Case Study: Extract All Substack Article Titles and Links. Part C: Extract All
Handling Pagination.
This article series:
Part E: Annotation by Zhimin Zhan*
(offering valuable tips for test automation engineers to level up their skills, exclusively available on Substack)
After Part B, I got all 25 article data from the first page in a proper CSV file.
Extract All 500+ Articles Out
Let’s focus on extracting the 2nd page’s articles first.
Clicking the "Next Page” button.
driver.action.scroll_by(0, 2500).perform # to the bottom
next_button_xpath = ".../button[2]" # hide xpath intentionally
next_page_btn = driver.find_element(:xpath, next_button_xpath)
next_page_btn.click
sleep 2
Then, the core operations remain the same except we are going to save to a different CSV file. I added a page sequence number to the generated CSV File names.
page = 1
# ...
# after extract all article on the page, data stored in story_data[]
page += 1
page_seq = page.to_s.rjust(2, "0")
csv_file = File.join(File.dirname(__FILE__), "..", "substack-published-articles-#{page_seq}.csv")
# ...
Rerun the special debugging test in TestWise. We get the file substack-published-articles-#{page_seq}.csv".
The file looks good!
Looping until the last page
We are on page 2, by calculation, there are still 19 pages to go. Adding a loop into the script.
page = 2
19.times do |y|
puts y
story_data = []
#...
end
I did not expect it to run smoothly on the first go, after all, it is an automation script, I didn’t do stabilisation and waits. As expected, on “151-175” out of 521, I got a test execution failure.

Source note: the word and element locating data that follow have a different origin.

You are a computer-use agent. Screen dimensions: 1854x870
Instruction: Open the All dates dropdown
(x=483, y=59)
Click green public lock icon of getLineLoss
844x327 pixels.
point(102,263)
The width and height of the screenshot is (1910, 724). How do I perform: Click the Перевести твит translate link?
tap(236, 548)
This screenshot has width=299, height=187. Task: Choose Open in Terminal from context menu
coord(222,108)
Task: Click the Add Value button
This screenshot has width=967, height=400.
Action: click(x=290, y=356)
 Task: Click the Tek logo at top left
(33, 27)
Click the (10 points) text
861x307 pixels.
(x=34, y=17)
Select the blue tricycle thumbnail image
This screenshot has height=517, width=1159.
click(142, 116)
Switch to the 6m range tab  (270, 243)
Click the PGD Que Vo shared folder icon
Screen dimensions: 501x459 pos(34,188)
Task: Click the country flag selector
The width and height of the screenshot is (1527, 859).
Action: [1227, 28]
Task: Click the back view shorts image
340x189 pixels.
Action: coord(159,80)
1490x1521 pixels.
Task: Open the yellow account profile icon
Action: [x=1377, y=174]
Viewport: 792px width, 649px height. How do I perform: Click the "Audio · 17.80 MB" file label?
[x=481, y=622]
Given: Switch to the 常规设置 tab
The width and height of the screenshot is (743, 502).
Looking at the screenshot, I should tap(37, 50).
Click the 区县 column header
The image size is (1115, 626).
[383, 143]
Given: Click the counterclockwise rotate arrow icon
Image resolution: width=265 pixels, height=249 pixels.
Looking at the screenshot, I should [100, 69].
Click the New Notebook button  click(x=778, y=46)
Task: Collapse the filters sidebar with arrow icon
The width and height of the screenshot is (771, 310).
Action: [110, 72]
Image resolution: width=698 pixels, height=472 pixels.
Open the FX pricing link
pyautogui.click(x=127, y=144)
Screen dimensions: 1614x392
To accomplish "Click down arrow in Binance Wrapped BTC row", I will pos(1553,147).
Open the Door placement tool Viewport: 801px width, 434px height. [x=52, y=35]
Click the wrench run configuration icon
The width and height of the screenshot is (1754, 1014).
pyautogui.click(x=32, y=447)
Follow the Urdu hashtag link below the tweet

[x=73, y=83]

But it has processed 4 pages successfully, and running fine for over 4 minutes.
The reason for failure:
Selenium::WebDriver::Error::NoSuchElementError:
no such element: Unable to locate element: {"method":"xpath","selector":"//h3[@class='subtitle']"}
This is because, for one of the articles, there was NO subtitle. An easy fix:
subtitle = driver.find_element(:xpath, "//h3[@class='subtitle']").text rescue ""
(Ruby, what a great scripting language!)
I wanted to continue, not starting from page 1.
Navigate to the previous page (126-150)
Update the script with the correct starting page number.
page = 6
16.times do |y|
...
end
Rerun the script in TestWise.
It went all smoothly for ~15 minutes.
Patching
By examining the generated CSV files (21 in total), I noticed there two abnormalities: Pages 09 and 11. They were too small.
This could be opening the page but the script did not wait the fully loaded.
To patch (re-extract pages 09 and 11). Manually navigate to page 8 (176-200). Then update the test script as below.
page = 8
3.times do |y|
# ...
end
This runs for 3 minutes, generating “09”, “10” and “11”. I only needed two.
OK, with just two executions (and sp,e minor patches to the automation script), I got the full 21 CSV files containing all the article data to generate the full article list page.